„Wracaj do pociągu głupcze” – podobno taka myśl towarzyszyła czarnym widzom, w scenie finałowej filmu „Ucieczka w kajdanach”, kiedy Sidney Poitier zeskoczył z pociągu, aby wrócić do białego współwięźnia, z którym jako Noah Cullen uciekał w tytułowych kajdanach.

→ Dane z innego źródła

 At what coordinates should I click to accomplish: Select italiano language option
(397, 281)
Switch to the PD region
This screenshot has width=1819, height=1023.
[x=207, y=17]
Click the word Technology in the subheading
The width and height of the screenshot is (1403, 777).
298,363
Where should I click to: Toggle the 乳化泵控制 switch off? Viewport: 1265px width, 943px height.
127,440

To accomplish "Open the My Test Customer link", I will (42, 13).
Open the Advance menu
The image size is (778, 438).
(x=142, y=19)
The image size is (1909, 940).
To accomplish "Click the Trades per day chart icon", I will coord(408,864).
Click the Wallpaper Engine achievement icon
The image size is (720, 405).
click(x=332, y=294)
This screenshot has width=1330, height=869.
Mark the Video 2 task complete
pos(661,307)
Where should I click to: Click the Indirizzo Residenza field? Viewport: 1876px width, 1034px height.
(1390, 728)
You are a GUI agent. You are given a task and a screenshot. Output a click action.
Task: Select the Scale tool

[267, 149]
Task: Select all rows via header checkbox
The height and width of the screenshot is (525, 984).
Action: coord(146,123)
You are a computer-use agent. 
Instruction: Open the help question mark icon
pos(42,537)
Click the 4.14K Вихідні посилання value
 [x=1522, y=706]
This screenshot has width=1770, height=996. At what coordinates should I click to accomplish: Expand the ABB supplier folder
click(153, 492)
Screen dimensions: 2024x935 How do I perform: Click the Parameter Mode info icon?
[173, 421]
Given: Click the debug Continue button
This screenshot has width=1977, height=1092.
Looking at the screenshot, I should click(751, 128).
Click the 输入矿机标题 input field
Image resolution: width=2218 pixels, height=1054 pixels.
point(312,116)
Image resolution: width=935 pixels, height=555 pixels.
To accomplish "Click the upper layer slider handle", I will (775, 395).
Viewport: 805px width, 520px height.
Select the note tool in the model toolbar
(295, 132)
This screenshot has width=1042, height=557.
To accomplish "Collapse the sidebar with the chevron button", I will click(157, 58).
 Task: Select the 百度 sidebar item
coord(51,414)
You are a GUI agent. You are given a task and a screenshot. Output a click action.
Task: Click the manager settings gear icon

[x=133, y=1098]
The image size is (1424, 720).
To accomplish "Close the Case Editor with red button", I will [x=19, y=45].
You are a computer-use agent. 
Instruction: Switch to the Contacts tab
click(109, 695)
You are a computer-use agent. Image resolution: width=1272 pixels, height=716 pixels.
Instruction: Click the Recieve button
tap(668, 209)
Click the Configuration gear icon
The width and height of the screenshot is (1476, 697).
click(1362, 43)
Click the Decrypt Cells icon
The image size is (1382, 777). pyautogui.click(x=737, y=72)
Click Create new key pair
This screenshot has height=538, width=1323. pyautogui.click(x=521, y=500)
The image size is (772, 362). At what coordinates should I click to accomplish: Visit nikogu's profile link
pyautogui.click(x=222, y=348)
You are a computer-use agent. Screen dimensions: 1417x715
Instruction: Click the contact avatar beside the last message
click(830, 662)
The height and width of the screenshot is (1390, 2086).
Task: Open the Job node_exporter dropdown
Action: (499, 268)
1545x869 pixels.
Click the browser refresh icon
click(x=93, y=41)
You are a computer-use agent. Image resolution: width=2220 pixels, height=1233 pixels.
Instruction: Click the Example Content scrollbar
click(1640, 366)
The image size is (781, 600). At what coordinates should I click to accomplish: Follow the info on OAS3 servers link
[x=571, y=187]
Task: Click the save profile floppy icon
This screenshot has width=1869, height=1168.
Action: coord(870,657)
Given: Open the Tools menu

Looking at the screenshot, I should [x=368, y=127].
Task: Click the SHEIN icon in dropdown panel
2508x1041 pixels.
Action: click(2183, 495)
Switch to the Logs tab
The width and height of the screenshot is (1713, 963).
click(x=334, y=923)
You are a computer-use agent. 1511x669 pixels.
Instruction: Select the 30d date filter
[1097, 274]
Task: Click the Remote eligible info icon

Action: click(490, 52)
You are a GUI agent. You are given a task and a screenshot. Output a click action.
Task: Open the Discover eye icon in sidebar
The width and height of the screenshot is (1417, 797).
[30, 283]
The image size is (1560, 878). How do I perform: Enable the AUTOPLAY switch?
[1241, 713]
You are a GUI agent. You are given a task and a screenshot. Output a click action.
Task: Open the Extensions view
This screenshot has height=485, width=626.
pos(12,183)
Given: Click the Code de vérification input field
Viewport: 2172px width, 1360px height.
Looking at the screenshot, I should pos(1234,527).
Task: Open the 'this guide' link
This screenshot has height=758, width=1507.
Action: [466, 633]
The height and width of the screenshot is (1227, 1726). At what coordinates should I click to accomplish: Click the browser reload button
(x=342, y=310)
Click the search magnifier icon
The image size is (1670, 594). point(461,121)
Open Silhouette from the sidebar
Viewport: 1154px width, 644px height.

Film Stanleya Kramera na ekrany kin trafił w 1958 roku. Był obrazem odważnym, chociaż krytykowanym przez część Afro-Amerykanów, za jego zakończenie, potwierdzające dominację białych i ich przemożny wpływ na życie czarnych mieszkańców USA. Jednak zanim doszło do realizacji filmu, Poitier spotkał Kramera, żydowskiego liberała i niezależnego producenta filmowego, który zaproponował czarnemu aktorowi główną rolę w filmie na podstawie scenariusza zatytułowanego „The Long Road”. Wkrótce Poitier podpisał kontrakt na sumę 15 tysięcy dolarów za zagranie czarnego więźnia w „Ucieczce w kajdanach”.
Fabuła filmu, opowiadającego o ucieczce dwóch więźniów – białego i czarnego – połączonych kajdanami, poróżnionych kolorem skóry, wymagała obsady roli białego uczestnika niedoli Cullena. Kramer widział na tym miejscu Marlona Brando, lecz ten nie żywił wielkiej sympatii do reżysera i odmówił, wymawiając się udziałem w innej produkcji „Bunt na Bounty”. Nie o brak czasu chodziło Brando, który przygotował tę wymówkę, ale o doświadczenia z planu filmu „Dziki”, wyprodukowanego przez Kramera kilka lat wcześniej. Wśród innych kandydatów do roli Johna „Jockera” Jacksona pojawili się Kirk Douglas, Atnthony Quinn i Gregory Peck. Ostatecznie współwięźnia uciekającego z Cullenem zagrał Tony Curtis, znany przede wszystkim z filmów komediowych.
Za scenariusz był odpowiedzialny Nedrick Young, który do ostatecznego scenariusza usiadł przy jednym stole z Haroldem Jacobem Smithem – nie byli zresztą wyłącznie scenarzystami, bo zagrali w scenie otwierającej film rolę dwóch kierowców ciężarówki wiozącej więźniów. W ten sposób powstały zręby „Ucieczki w kajdanach”. Następnym etapem były zdjęcia. Zrealizowano je w ciągu miesiąca, w marcu 1958 roku. Większość scen został nakręcona w plenerach południowej Kalifornii. Szybki czas realizacji sprawił, że Curtis i Poitier rzadko powtarzali sceny, a te fragmenty, które były stosunkowo niebezpieczne, wykonywali bez zastępstwa kaskaderów.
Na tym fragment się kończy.